Along with the rapid development of display technology, touch panels have been widely applied in people's life. At present commonly used touch panels are liquid crystal touch panels which mainly comprise a touch structure for achieving touch function and a liquid crystal display (LCD) panel for achieving display function.
The LCD panel includes an array substrate and an opposing substrate (e.g., a color filter (CF) substrate) which are arranged opposite to each other, and a liquid crystal layer disposed between the array substrate and the opposing substrate. An LCD device controls the deflection of liquid crystal molecules by applying voltages to common electrodes and pixel electrodes, and hence controls light transmission.

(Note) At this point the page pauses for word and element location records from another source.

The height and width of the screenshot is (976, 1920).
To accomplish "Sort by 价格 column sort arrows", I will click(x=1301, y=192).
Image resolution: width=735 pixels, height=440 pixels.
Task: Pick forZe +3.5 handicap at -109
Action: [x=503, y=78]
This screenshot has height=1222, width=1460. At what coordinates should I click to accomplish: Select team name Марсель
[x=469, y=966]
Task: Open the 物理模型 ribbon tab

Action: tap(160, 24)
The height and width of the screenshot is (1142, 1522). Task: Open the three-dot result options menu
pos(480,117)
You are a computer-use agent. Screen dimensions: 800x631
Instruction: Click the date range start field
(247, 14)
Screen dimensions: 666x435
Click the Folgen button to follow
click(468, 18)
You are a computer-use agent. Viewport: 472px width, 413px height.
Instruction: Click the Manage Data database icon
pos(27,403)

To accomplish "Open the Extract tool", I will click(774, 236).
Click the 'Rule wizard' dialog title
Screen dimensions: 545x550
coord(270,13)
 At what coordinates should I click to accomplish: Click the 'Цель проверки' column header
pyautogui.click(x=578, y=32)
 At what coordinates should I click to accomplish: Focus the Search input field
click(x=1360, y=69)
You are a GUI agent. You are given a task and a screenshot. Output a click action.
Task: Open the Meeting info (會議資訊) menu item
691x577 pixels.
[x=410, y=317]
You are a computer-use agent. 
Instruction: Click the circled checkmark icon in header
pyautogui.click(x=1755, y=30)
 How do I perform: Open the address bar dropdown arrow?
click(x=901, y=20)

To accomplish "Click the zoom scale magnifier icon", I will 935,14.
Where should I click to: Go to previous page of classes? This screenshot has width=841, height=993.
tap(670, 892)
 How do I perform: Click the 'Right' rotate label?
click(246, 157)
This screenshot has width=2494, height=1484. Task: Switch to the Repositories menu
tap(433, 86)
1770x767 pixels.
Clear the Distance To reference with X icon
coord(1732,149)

In view of different display modes, the common electrodes and the pixel electrodes may be respectively disposed on the opposing substrate and the array substrate (e.g., twisted nematic (TN) mode), or may be both disposed on the array substrate (e.g., in-plane switching (IPS) mode and advanced super dimension switch (ADS) mode).
The touch panel, for instance, includes an add-on mode touch panel, in which a touch structure and a protective glass sheet on the outside of a display panel are integrated together, and an in-cell touch panel, in which a touch structure is embedded in a display panel. The add-on mode touch panel has the defects such as high manufacturing cost, low light transmittance, thick module, etc. The in-cell touch panel can reduce the overall thickness of a touch module and reduce the manufacturing cost of the touch panel, and hence is favored by various panel manufacturers.
Currently, most touch panels are capacitive touch panels which are divided into touch panels utilizing the mutual-capacitance principle and touch panels utilizing the self-capacitance principle.
As for the touch panel utilizing the mutual-capacitance principle, transverse electrodes and longitudinal electrodes are manufactured on a surface of a substrate, and capacitance will be produced at the intercrossed positions of the transverse electrodes and the longitudinal electrodes. When a screen is touched by a touch object (e.g., a human finger), the coupling of two electrodes near the touch position is affected, so that the capacitance between the two electrodes can be changed, and hence the coordinates of the touch position can be calculated according to the variation of the capacitance.
The touch panel utilizing the self-capacitance principle generally comprises a plurality of self-capacitance electrodes arranged in the same layer and insulated from each other. Each self-capacitance electrode is connected to a touch detection chip through a lead. When a screen is not touched by a touch object (e.g., a human finger), the capacitance of the self-capacitance electrode is at a fixed value; when the screen is touched by the touch object, the capacitance of the self-capacitance electrode corresponding to the touch position is at a value of the fixed value plus the capacitance caused by the touch object, and the coordinates of the touch position can be obtained when the touch detection chip detects the variation of the capacitance value of the self-capacitance electrodes.